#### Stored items
● ● ● ● ●
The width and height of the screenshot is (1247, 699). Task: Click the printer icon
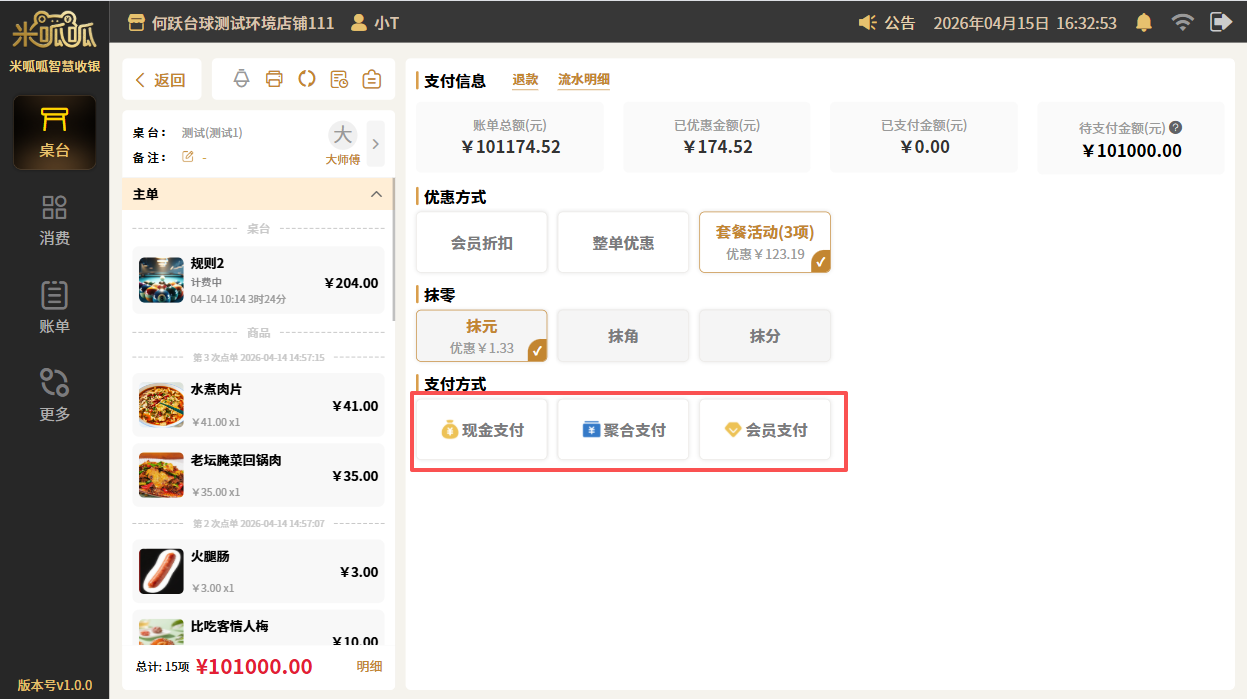coord(274,79)
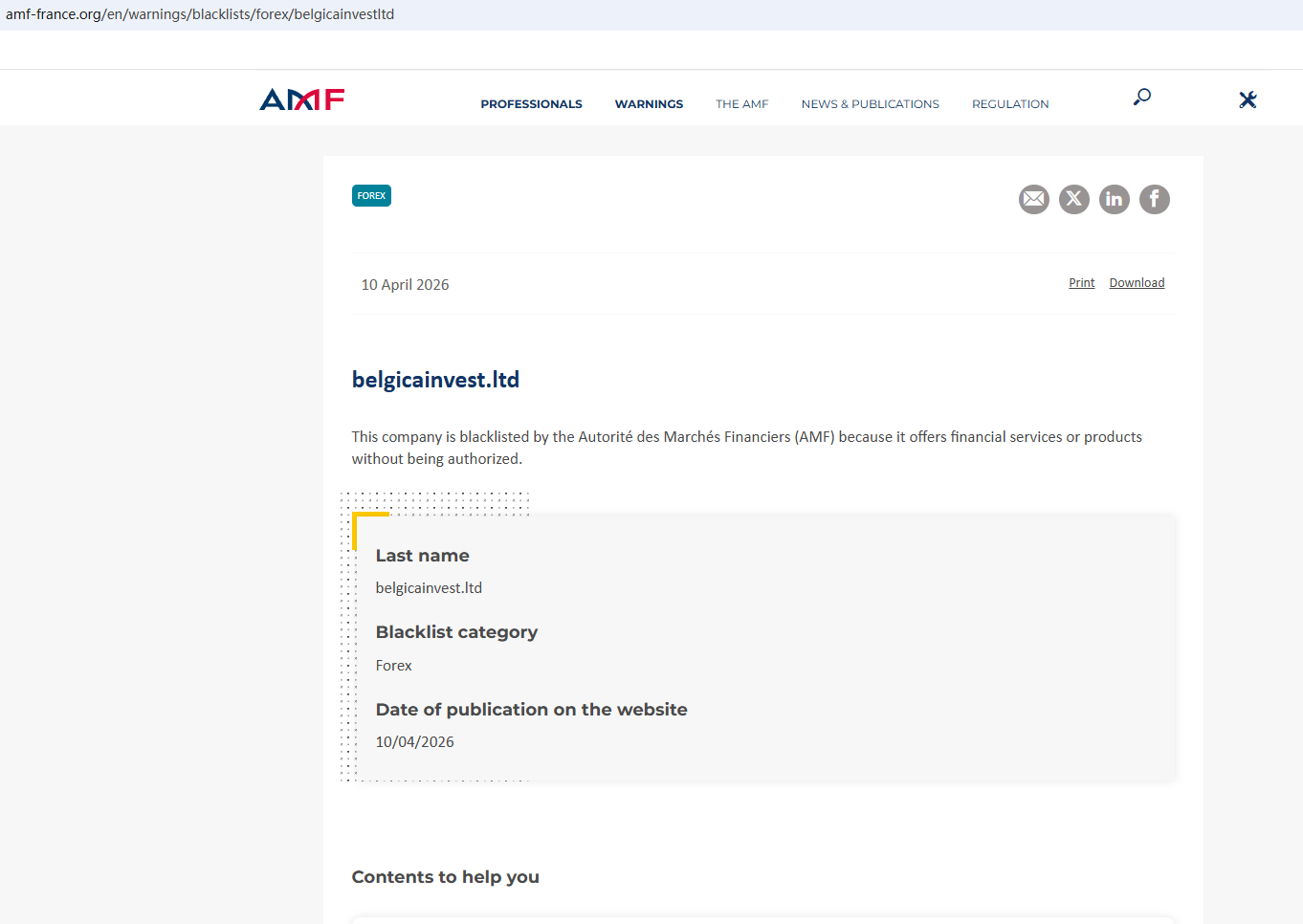1303x924 pixels.
Task: Expand News & Publications menu
Action: [870, 104]
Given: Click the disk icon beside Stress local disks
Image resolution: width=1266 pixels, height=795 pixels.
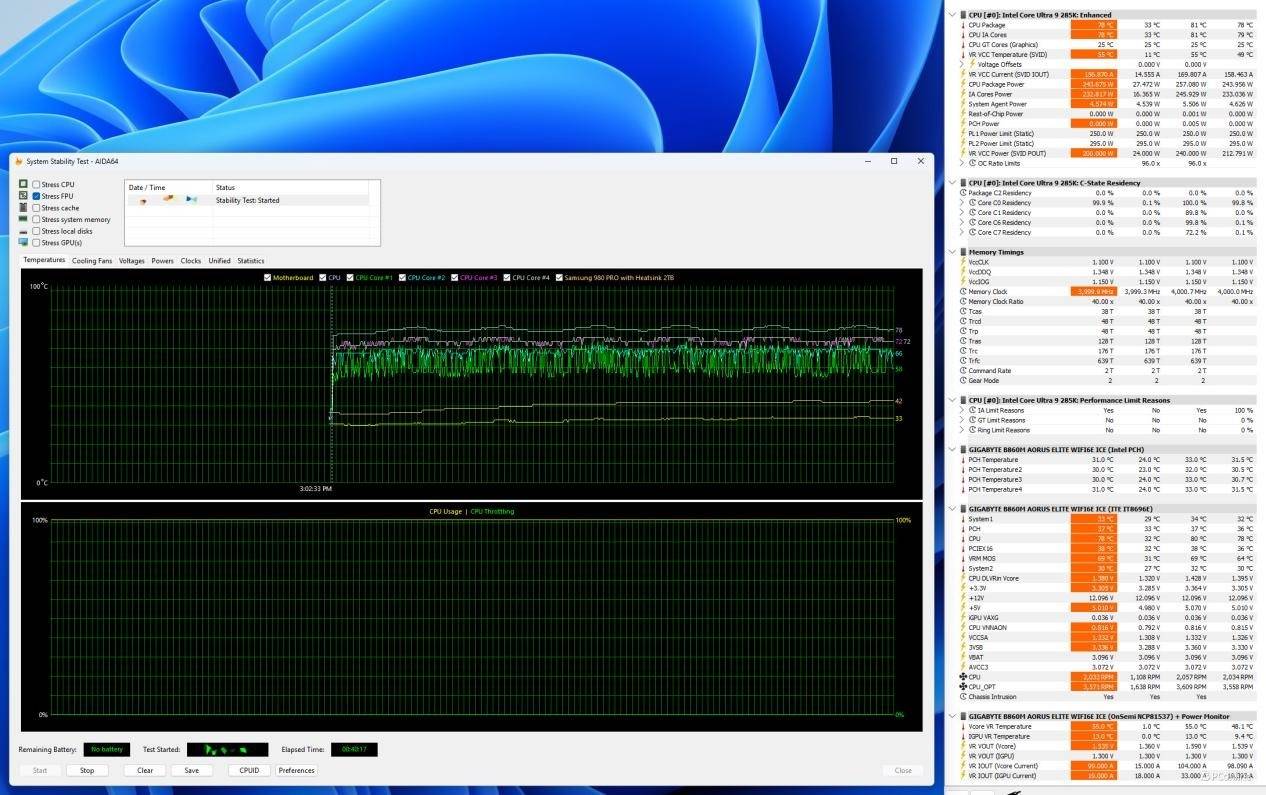Looking at the screenshot, I should [x=23, y=231].

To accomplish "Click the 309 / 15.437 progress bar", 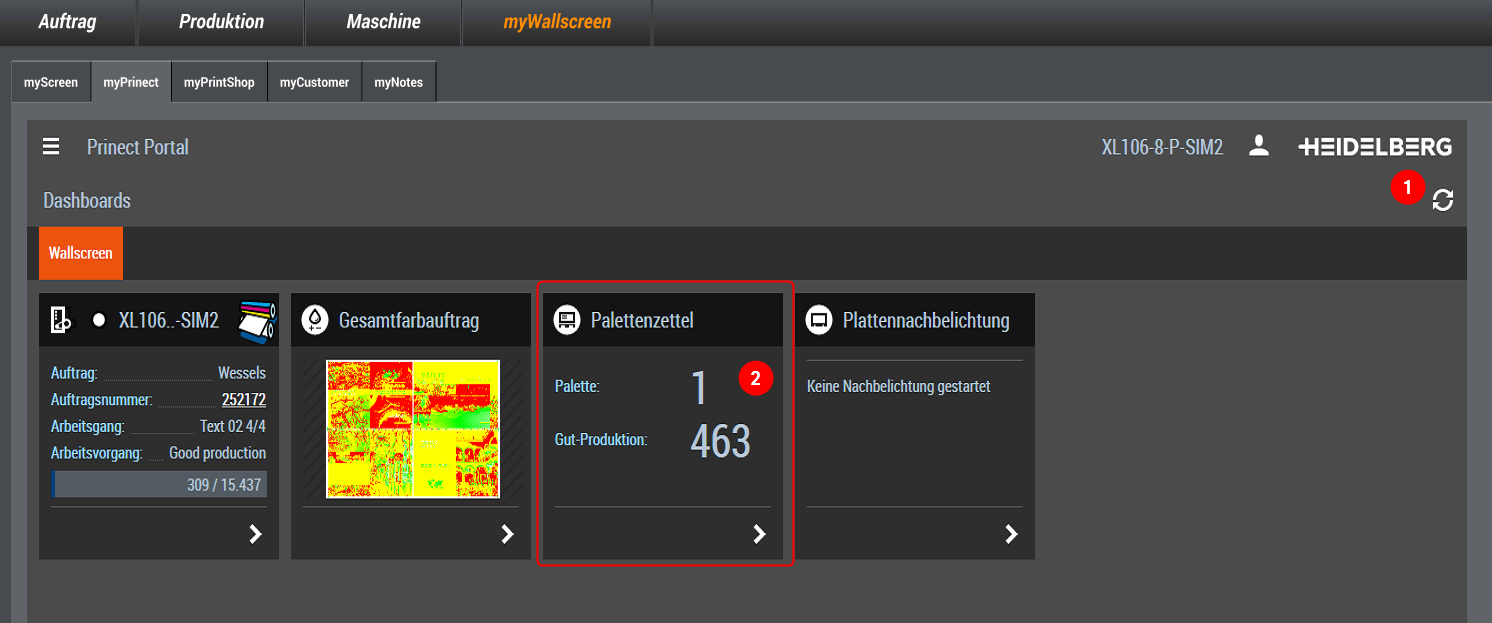I will 159,485.
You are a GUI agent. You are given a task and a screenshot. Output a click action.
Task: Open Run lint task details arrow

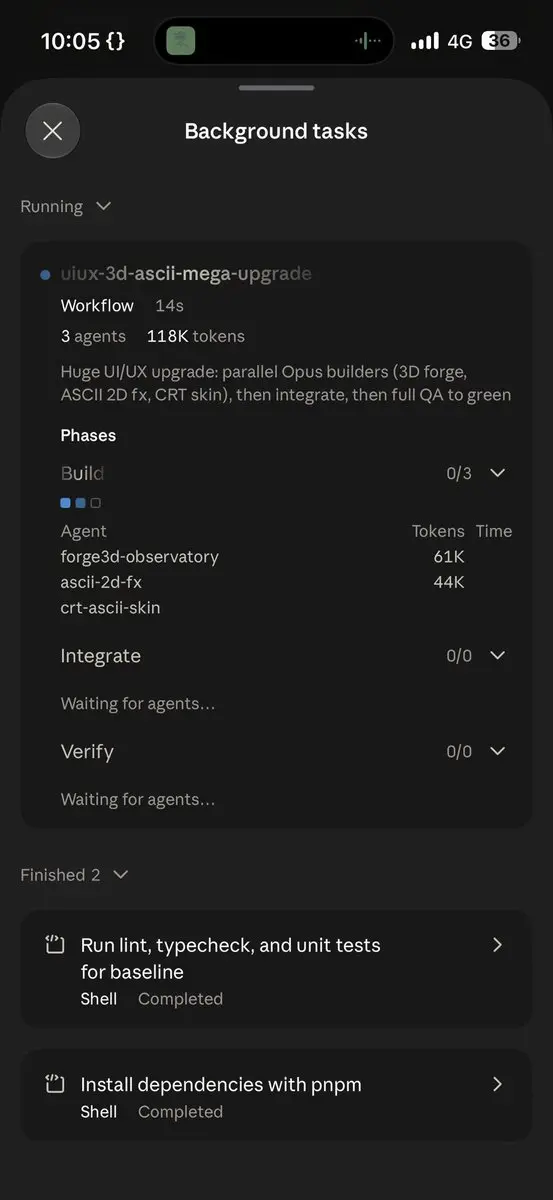(497, 945)
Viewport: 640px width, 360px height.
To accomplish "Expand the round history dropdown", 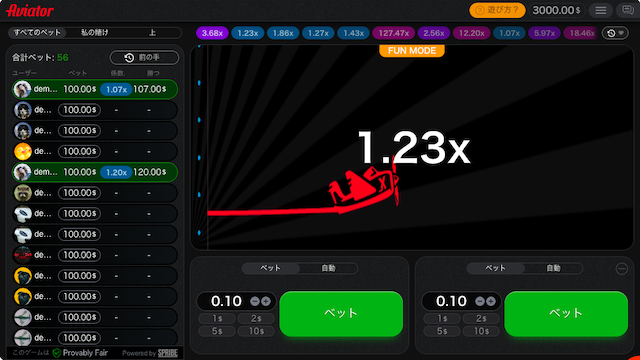I will (x=616, y=33).
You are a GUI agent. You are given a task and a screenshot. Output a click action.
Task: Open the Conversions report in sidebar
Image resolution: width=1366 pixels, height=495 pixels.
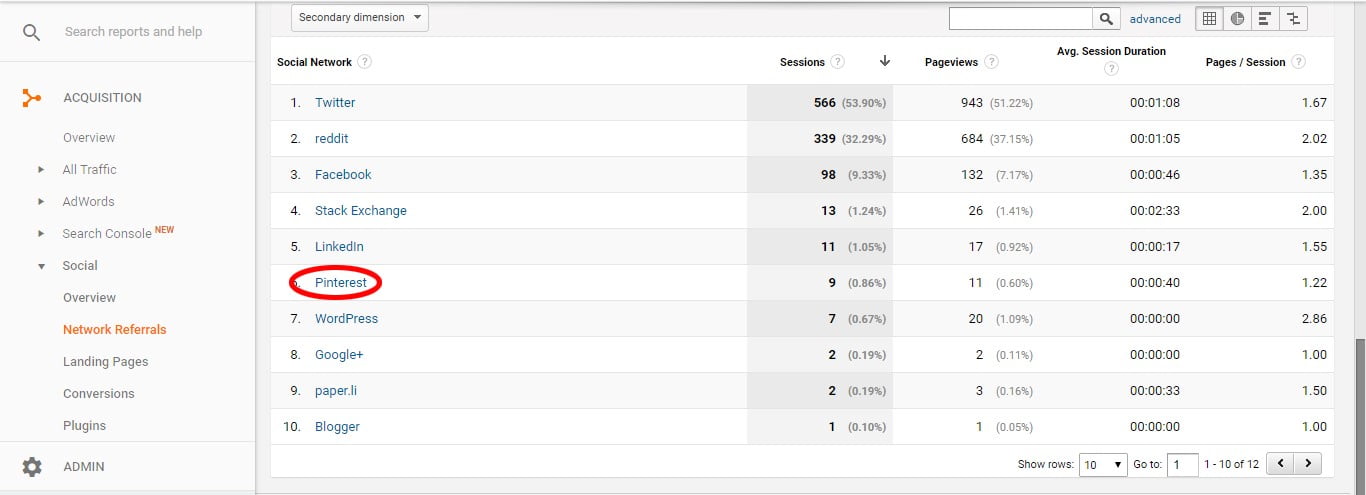pyautogui.click(x=98, y=394)

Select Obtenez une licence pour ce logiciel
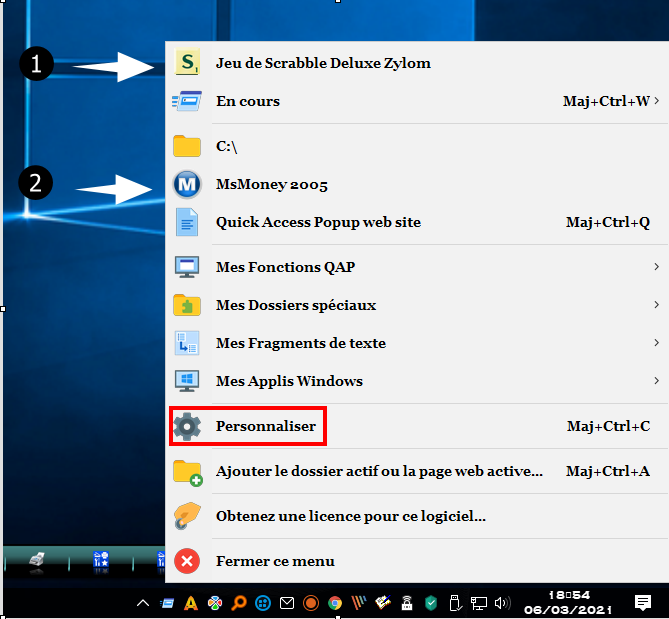350,517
● ● ● ● ●
Without any pictures, please write out the lines from the one containing "Task: Open the Conversions report in sidebar" through the final line of the data, exactly and inclusive of both ends.

Task: Open the Conversions report in sidebar
Image resolution: width=1366 pixels, height=495 pixels.
pyautogui.click(x=98, y=394)

Select Obtenez une licence pour ce logiciel
350,517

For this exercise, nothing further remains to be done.